Miocene – Holocene (20 – 0.01 MYA)

Gomphotheres were elephant-like proboscideans related to, but not members of, the modern elephant family. They were more closely related to mastodons than to mammoths or living elephants yet were more derived than mastodons, suggesting a more recent origin. In turn, it appears one line of gomphotheres may have given rise to the later mammoths and mastodons.

Like all proboscidean lines, gomphotheres arose in Africa and only spread to other continents after the initial collision of Africa and Eurasia roughly 19 million years ago (MYA). They arrived in North America via Beringia by 16 MYA, but then their descendants had to wait until the Isthmus of Panama formed before they could enter South America before 2 MYA. Unlike most other proboscideans, early gomphotheres had four tusks, with an additional pair extending out from their elongated lower jaws. Although some later gomphotheres reduced or lost their lower tusks. Gomphothere in Greek means ‘welded beast’ or ‘peg beast’, which is a reference to the animals’ lower tusks. 

At first glance, it might appear that several teeth line each side of this partial skull, but closer examination reveals there are only two teeth present on each side, with each tooth having 2 to 4 large crowns that have been heavily worn. Gomphotheres, like mastodons, mammoths, and living elephants, were among the few polyphyodonty mammals that replace their teeth throughout their lives instead of just having two sets of teeth. As each immense gomphothere tooth was worn away, it was replaced by another until the animal cycled through its allotment of teeth. The teeth erupted at the back of the jaw and then moved forward until they were worn away. This clever adaptation allowed gomphotheres to extend their lifespans, despite a diet of tough, abrasive plant material.

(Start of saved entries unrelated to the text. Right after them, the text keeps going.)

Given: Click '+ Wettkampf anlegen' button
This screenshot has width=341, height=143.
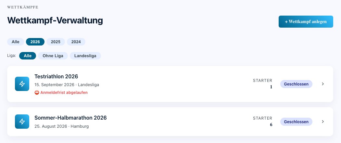Looking at the screenshot, I should (306, 21).
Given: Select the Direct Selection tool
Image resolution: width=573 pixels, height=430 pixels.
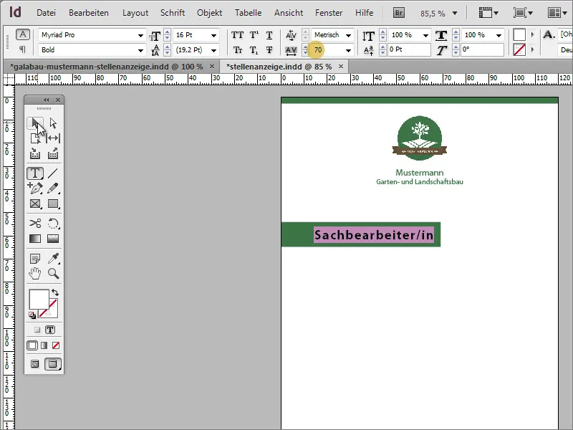Looking at the screenshot, I should pyautogui.click(x=52, y=123).
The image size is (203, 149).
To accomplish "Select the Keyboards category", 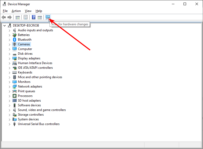I will coord(25,72).
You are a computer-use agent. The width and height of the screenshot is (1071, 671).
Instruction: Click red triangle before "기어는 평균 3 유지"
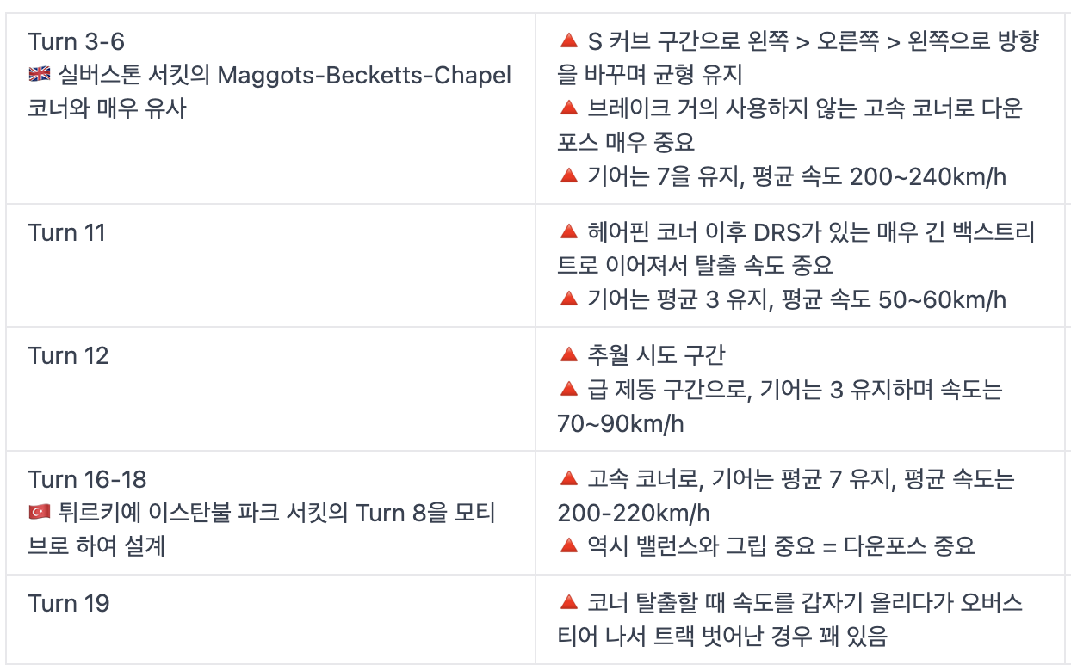(x=568, y=299)
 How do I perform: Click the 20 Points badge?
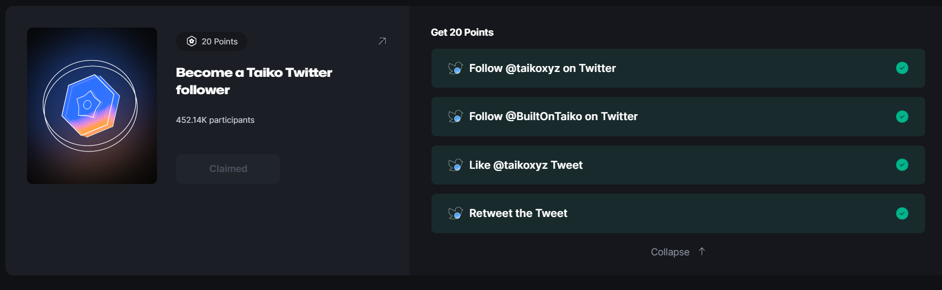(x=212, y=41)

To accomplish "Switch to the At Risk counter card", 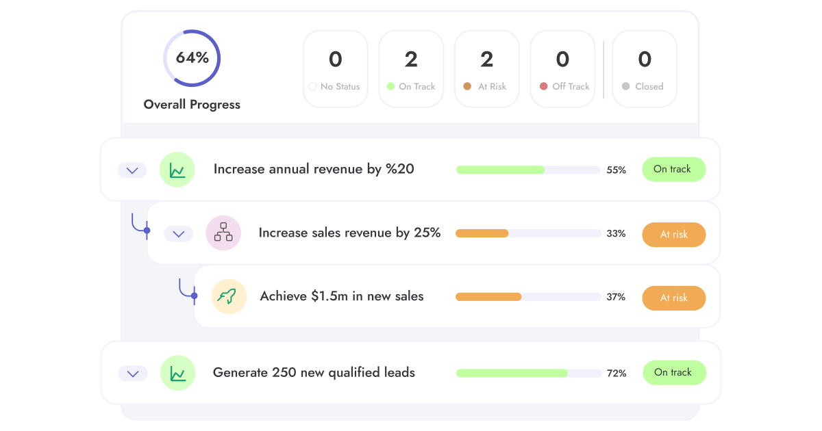I will [x=486, y=68].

A cooling and drying climate led to an expansion of grasslands may have led to the decline of this savanna and forest living group in favor of their elephant cousins. However, some gomphothere lines continued on until roughly 11,000 years ago. The most recent gomphothere remains found were in South America and Mexico. Those remains were associated with human settlements and Clovis points, suggesting the group’s final extinction was due to human hunting.